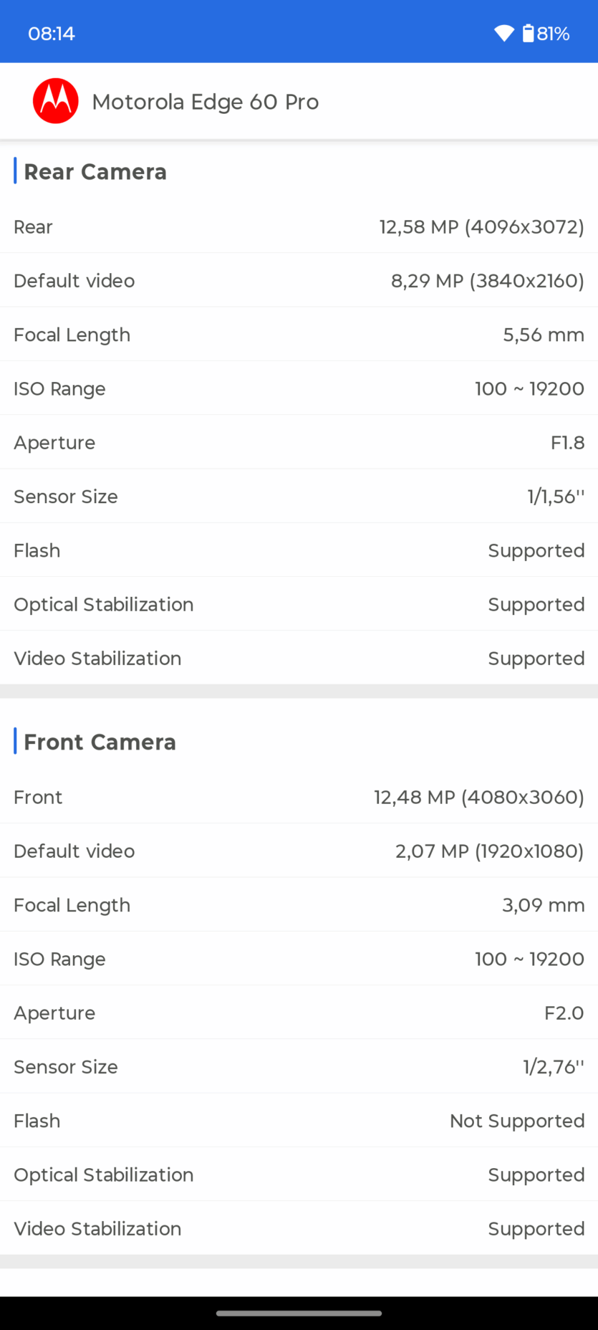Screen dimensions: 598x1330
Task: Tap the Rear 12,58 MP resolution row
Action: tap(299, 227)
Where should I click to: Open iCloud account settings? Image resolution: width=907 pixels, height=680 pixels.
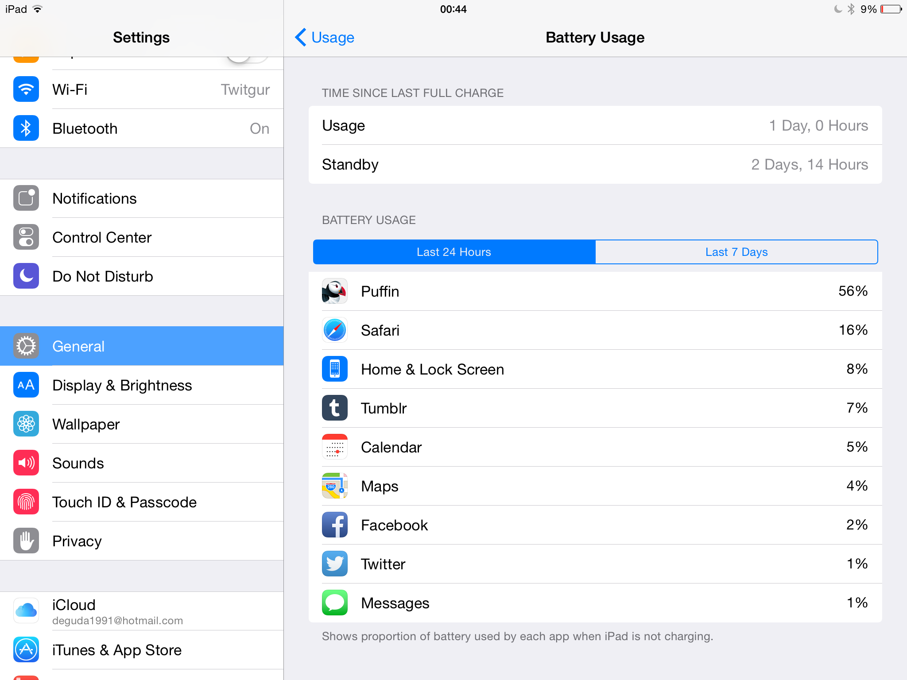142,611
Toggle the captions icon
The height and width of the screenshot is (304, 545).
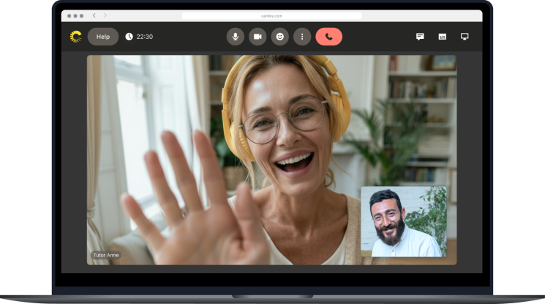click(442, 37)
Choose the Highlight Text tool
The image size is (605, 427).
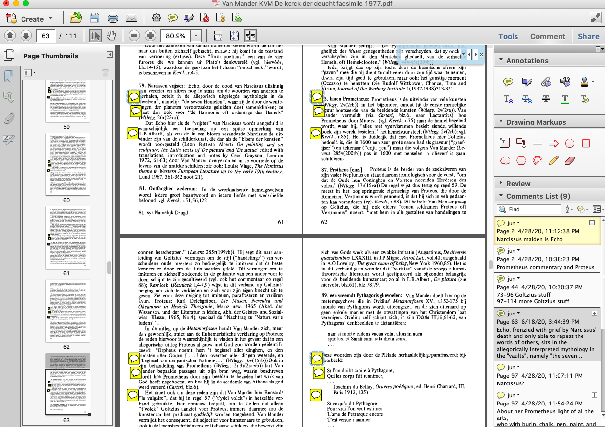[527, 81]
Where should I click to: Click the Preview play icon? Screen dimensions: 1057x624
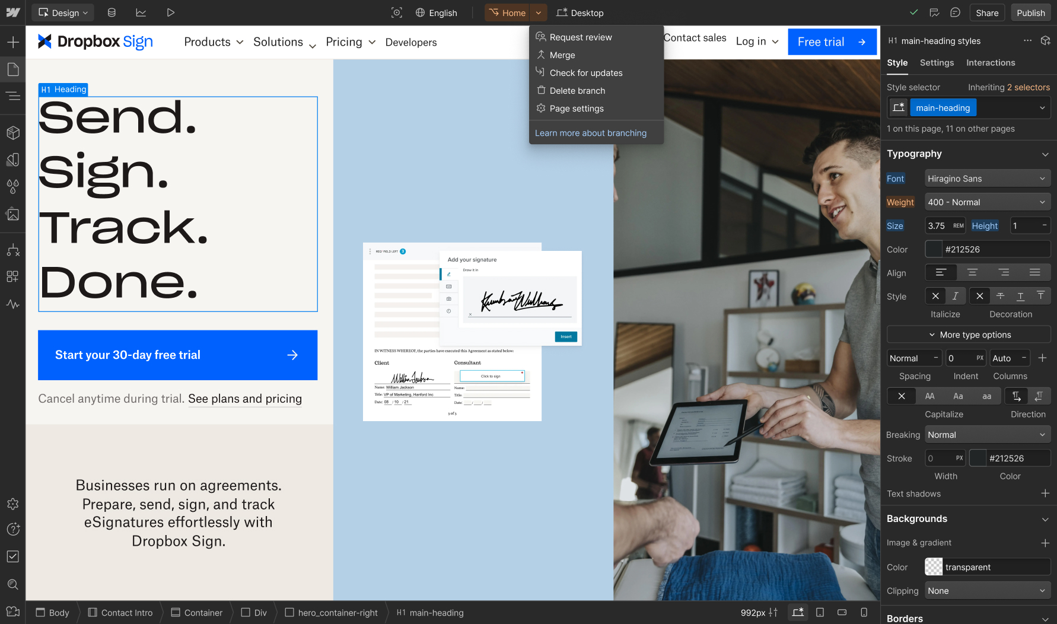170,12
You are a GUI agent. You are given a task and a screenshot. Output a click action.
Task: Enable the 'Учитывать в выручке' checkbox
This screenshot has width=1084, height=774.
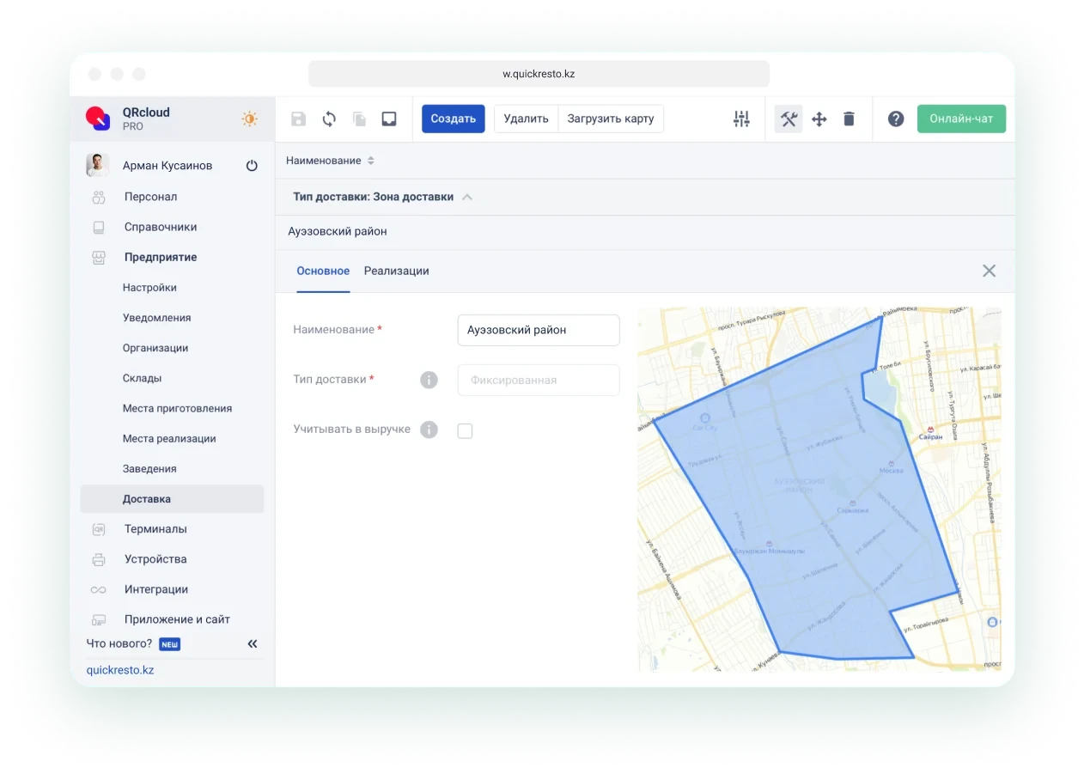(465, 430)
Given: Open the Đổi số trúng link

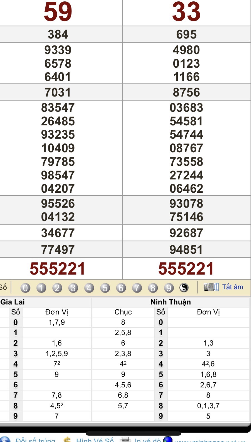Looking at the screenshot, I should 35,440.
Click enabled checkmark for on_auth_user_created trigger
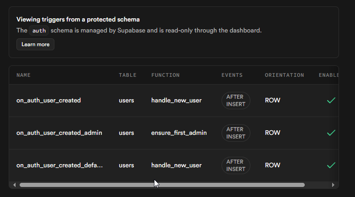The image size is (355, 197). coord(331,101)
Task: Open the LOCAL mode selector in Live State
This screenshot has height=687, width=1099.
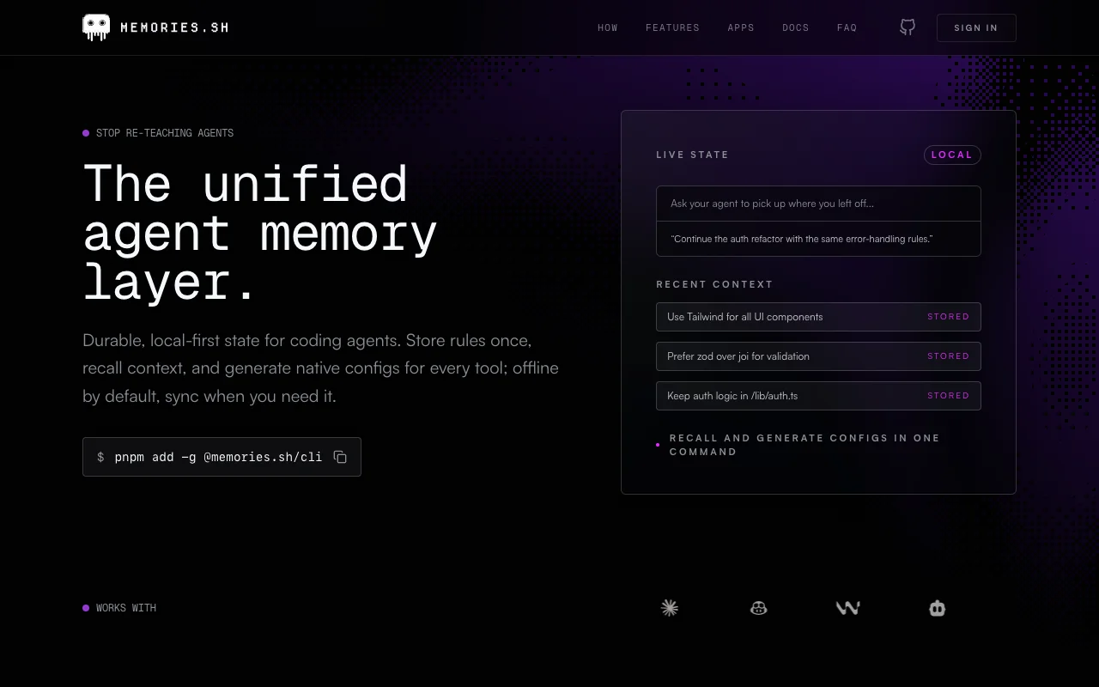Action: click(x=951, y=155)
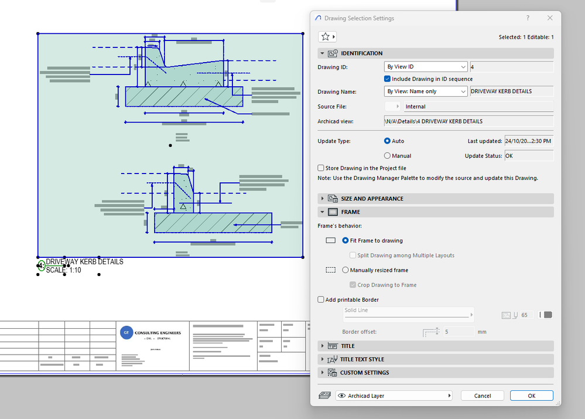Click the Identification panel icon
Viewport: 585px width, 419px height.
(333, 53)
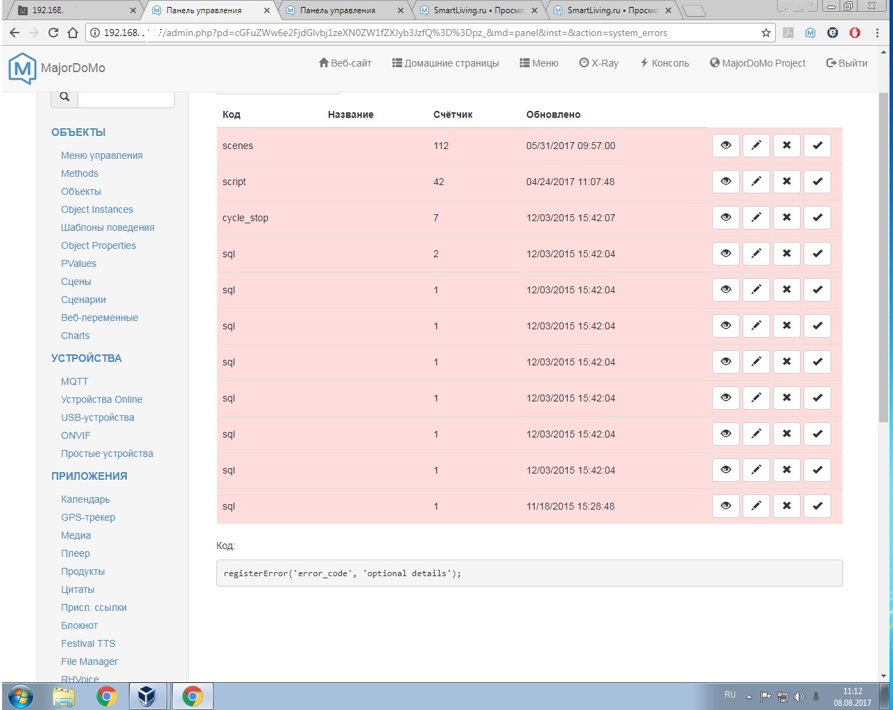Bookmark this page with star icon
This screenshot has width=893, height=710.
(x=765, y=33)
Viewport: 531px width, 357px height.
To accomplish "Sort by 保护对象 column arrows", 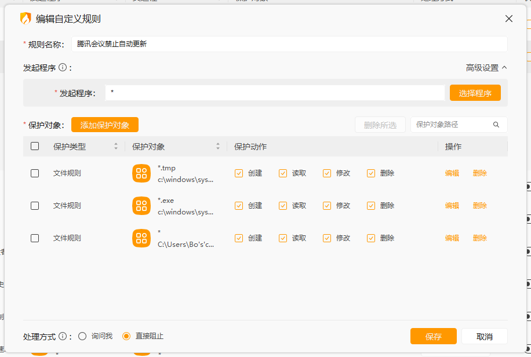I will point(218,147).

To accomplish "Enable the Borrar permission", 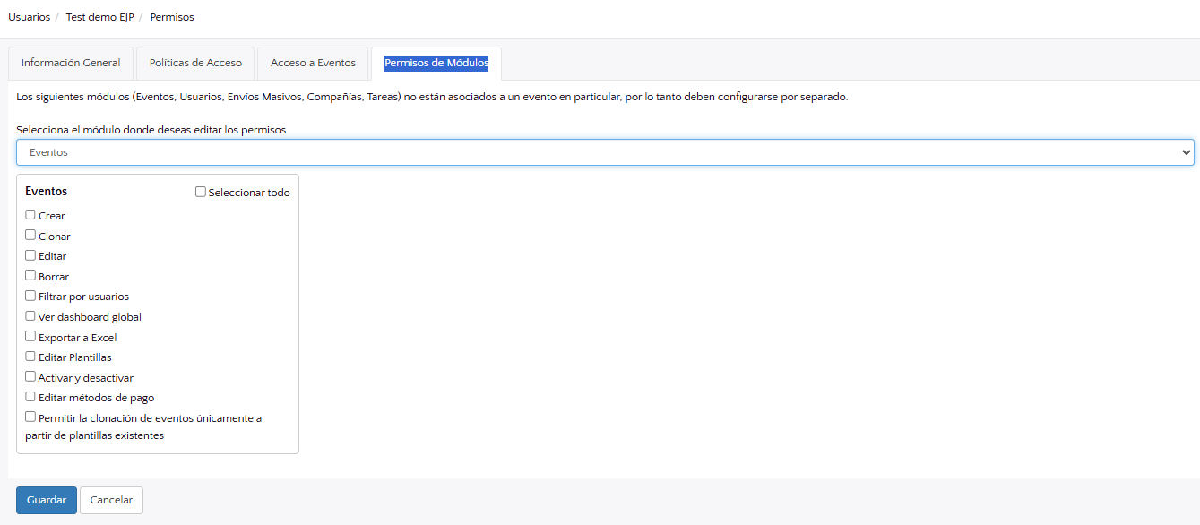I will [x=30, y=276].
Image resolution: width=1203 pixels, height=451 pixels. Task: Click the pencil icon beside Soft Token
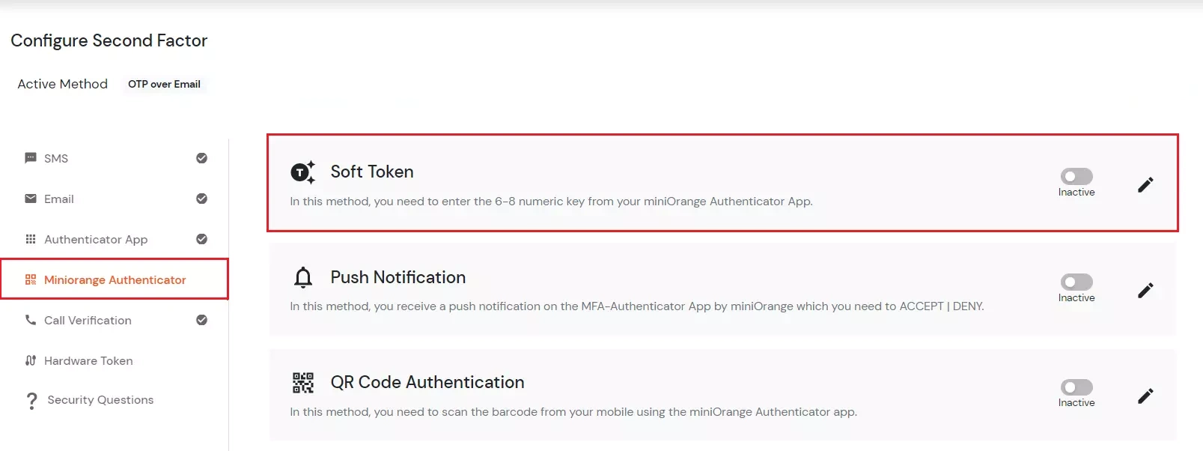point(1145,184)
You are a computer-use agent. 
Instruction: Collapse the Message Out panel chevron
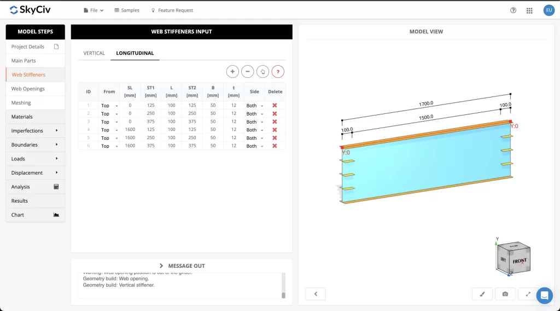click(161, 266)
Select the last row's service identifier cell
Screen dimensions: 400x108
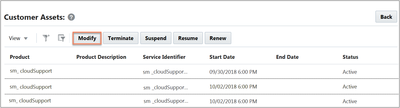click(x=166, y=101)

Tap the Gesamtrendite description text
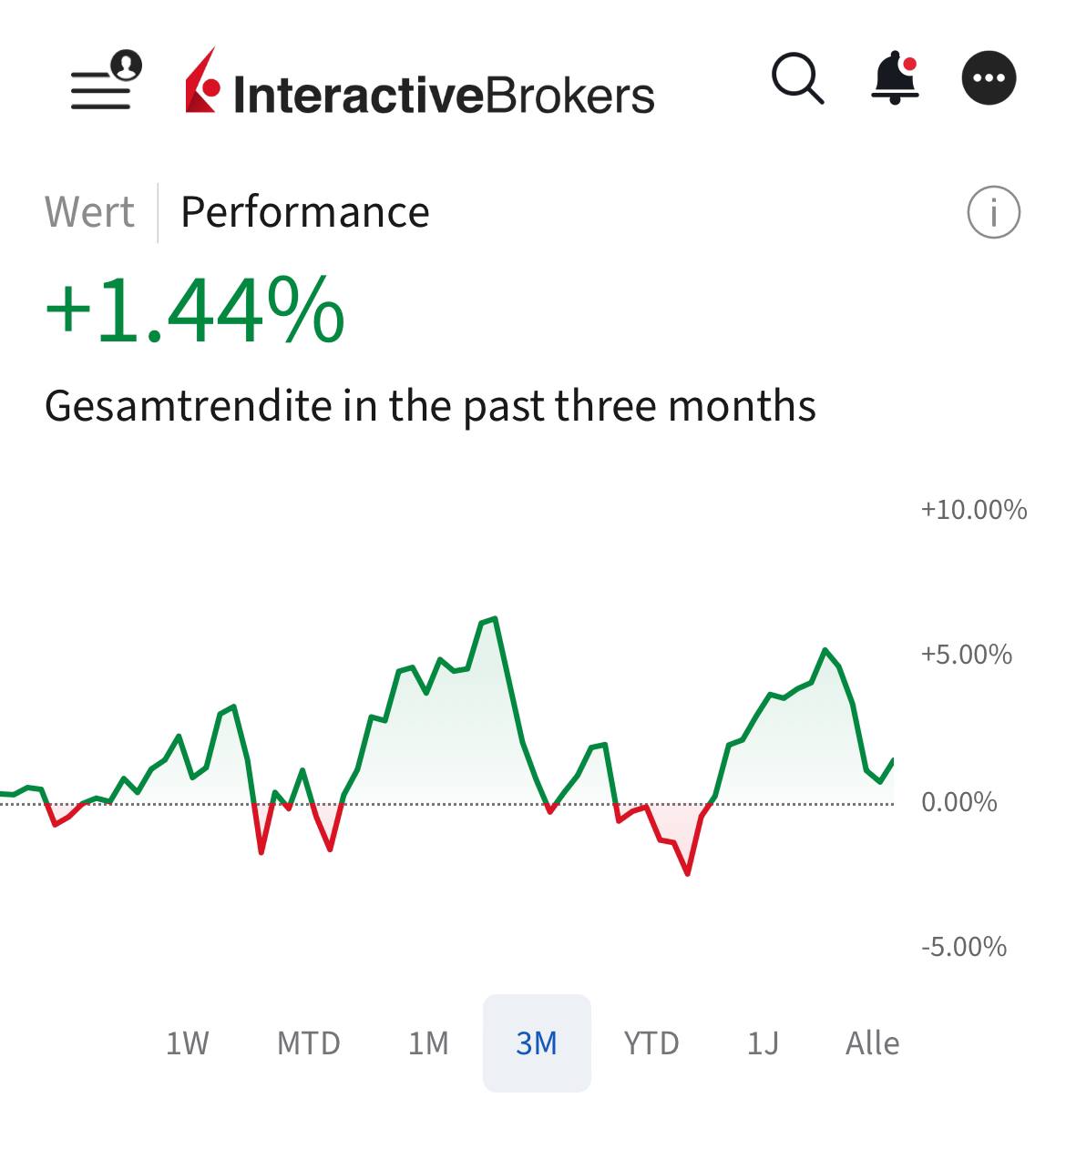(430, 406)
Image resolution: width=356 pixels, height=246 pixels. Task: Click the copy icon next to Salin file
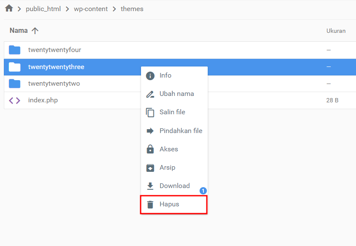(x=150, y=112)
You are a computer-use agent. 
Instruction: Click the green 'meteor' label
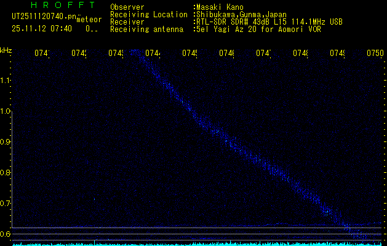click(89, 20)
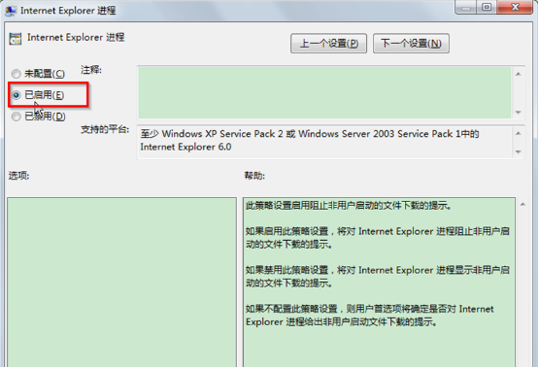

- **WHAT THE TASK ASKS**
Return exactly the lines of the material above, starting at the line containing "Given: Open the Đổi số trúng link" and finishing at the line containing "Task: Open the", without any pictures.

- **ANSWER SECTION**
Given: Open the Đổi số trúng link

Looking at the screenshot, I should 35,440.
Click enabled checkmark for on_auth_user_created trigger
The image size is (355, 197). coord(331,101)
Task: Open the LOCAL mode selector in Live State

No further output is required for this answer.